**Document passage**:
# # # # # # #
Speciation and Diversity
The algorithm maintains compatibility threshold = 3.0, where the genetic distance between two individuals is calculated as:
δ = c₁·(E/N) + c₂·W̄
Where:
- E: Disjoint/excess genes (structural differences)
- W̄: Average weight difference in matching genes
- c₁ = 1.0, c₂ = 0.5: Coefficients that prioritize structural differences over weight variations
- N: Normalization by the larger genome size
Species with stagnation > 20 generations (without fitness improvement) are eliminated, except for the 2 best species (species elitism). This balances exploration of new solutions and exploitation of promising strategies.
Project Implementation
The game consists of an endless runner where a spaceship must dodge procedural obstacles (upper and lower columns) while collecting power-ups. The objective is to train an agent using NEAT that learns to maximize survival.
Input/Output Architecture
The neural network processes 5 normalized input variables:
- Rocket's vertical position (0-300 pixels): Agent's current state
- Horizontal distance to next obstacle (0-1024 pixels): Critical temporal information
- Obstacle's vertical position (-200 or 100 pixels): Discriminates between upper/lower threat
- Horizontal distance to next power-up (0-3072 pixels): Reward opportunity
- Power-up's vertical position (50-250 pixels): Spatial location of the secondary objective
Generates 2 outputs that determine the action through threshold activations (>0.5):
- Output 0: Upward vertical displacement (10 pixels/frame)
- Output 1: Downward vertical displacement (10 pixels/frame)
- Both <0.5: Maintain position (updates internal timers)
This representation faces the temporal credit assignment problem: how to attribute success/failure to actions taken several frames before the event? NEAT solves this implicitly through cumulative fitness.
# # # # # # #
**Material supplied**:

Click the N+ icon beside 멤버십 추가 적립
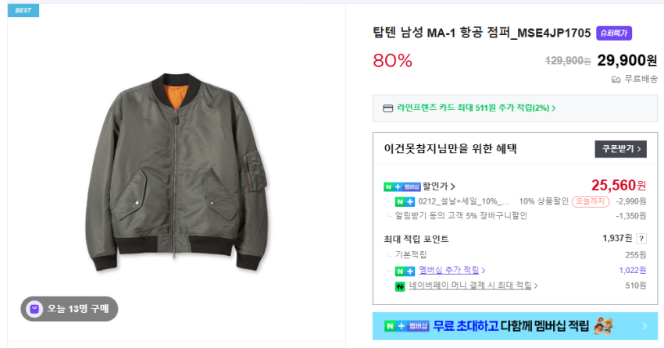Image resolution: width=664 pixels, height=348 pixels. tap(405, 271)
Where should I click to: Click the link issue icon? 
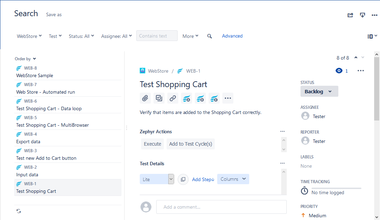click(172, 98)
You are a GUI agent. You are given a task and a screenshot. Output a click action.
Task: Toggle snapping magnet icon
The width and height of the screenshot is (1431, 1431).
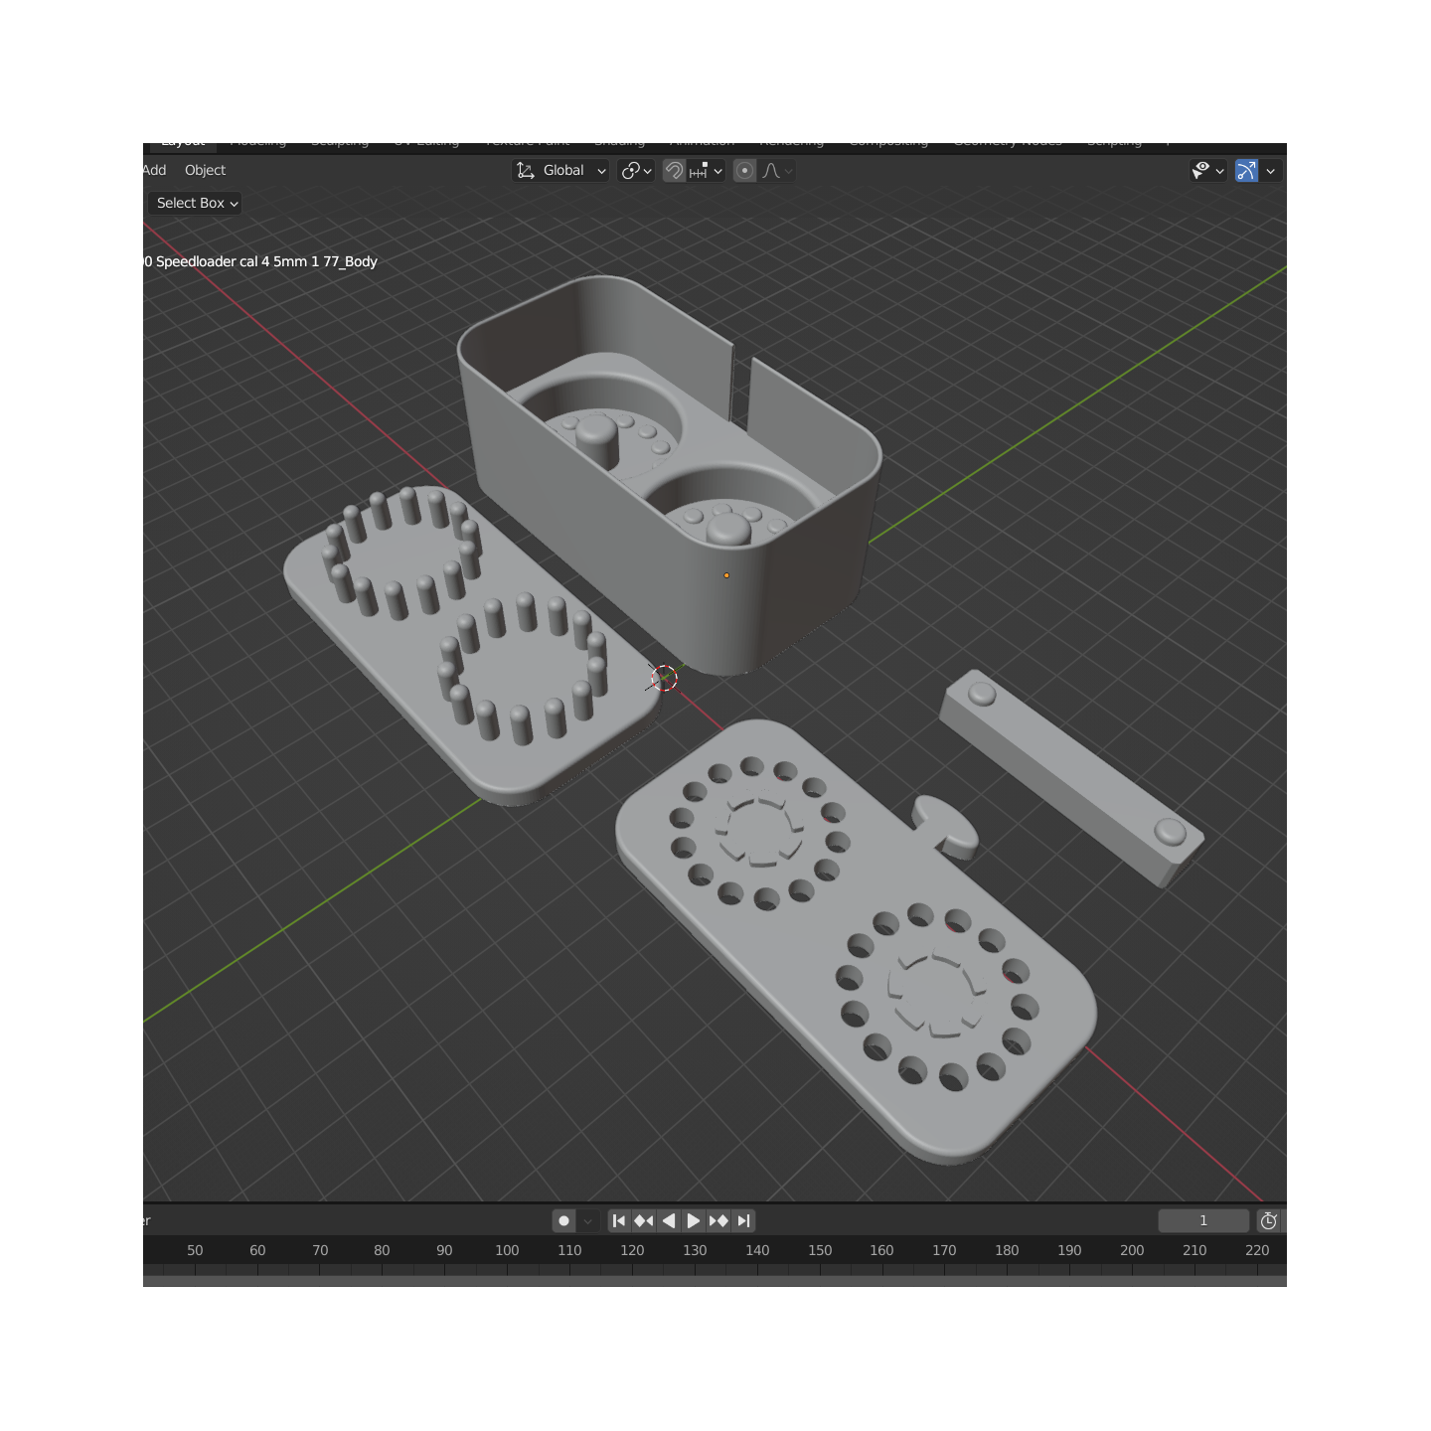click(674, 171)
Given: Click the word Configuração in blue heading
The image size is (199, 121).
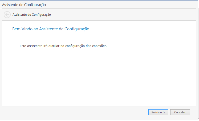Looking at the screenshot, I should pos(77,29).
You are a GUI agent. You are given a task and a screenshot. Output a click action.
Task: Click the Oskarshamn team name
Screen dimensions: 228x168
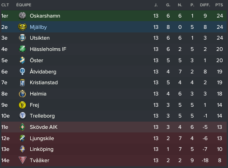45,16
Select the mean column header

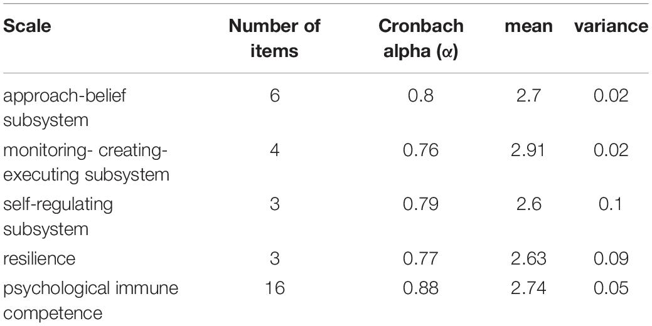pyautogui.click(x=528, y=26)
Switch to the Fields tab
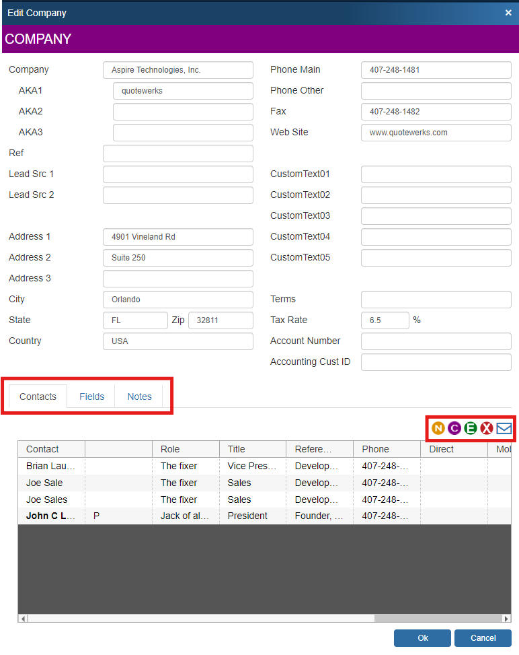 coord(91,397)
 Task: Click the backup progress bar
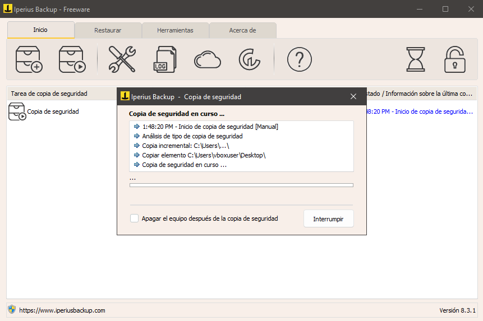click(x=241, y=185)
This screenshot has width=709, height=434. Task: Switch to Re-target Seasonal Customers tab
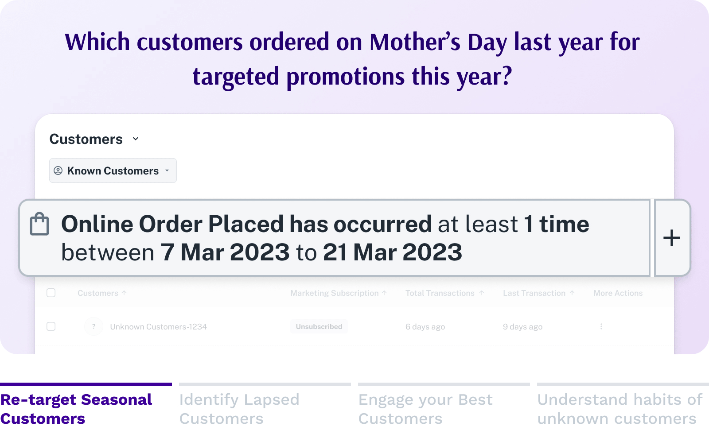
# # # # # # #
**Problems to solve**:
A: In the NEAT spaceship passage, answer each question on its own line:
(i) What compatibility threshold does the algorithm maintain?
(ii) How many generations without fitness improvement can a species go before it is eliminated?
(iii) How many normalized input variables does the neural network process?
B: Pick up the NEAT spaceship passage after its final sentence and keep writing.

**Responses by task**:
A:
(i) 3.0
(ii) 20; species that stagnate for more than 20 generations are eliminated, except for the 2 best species.
(iii) 5

B:
Multi-Objective Fitness Function
The evaluation combines three components that reflect different aspects of optimal behavior:
Base survival (0.1 points/frame):
- Rewards exploration and risk avoidance
- At 30 FPS, equals 3 points/second of survival
- Implicitly penalizes passive strategies through termination upon collision
Power-up collection (10 points/unit):
- Incentivizes active searching behavior
- Requires balance between survival and risk-taking
- Power-ups appear with 30% probability after each obstacle
Obstacle clearance (1 point/unit):
- Temporal progress metric
- Obstacles appear approximately every 400 pixels
- Correlates directly with survival time
The trade-off between these objectives emerges naturally: maximizing power-ups implies risky maneuvers, while avoiding obstacles favors conservative trajectories.
Difficulty Scaling
The system implements three modes that modify the scenario scroll speed:
- Easy (15 px/frame): Reaction window of ~40 frames for an obstacle at typical distance
- Normal (25 px/frame): Window of ~24 frames, requires anticipation
- Hard (35 px/frame): Window of ~17 frames, demands near-instantaneous responses
This variation fundamentally alters the fitness landscape: higher speeds penalize reactive strategies and favor predictive policies based on distance information. The difficulty increase is not linear due to the game's physics (acceleration limits, gap sizes, etc.).
Training Strategies
Each generation evaluates 20 genomes in parallel for a maximum of 50 generations, with:
- Elitism = 2: The two best individuals from each species pass directly to the next generation without mutation
- Survival threshold = 20%: Only the top quintile of each species reproduces
- Fitness limit = 1000 points: Early termination criterion (approx. 300 seconds of perfect survival)
Training typically converges in no more than 10 generations.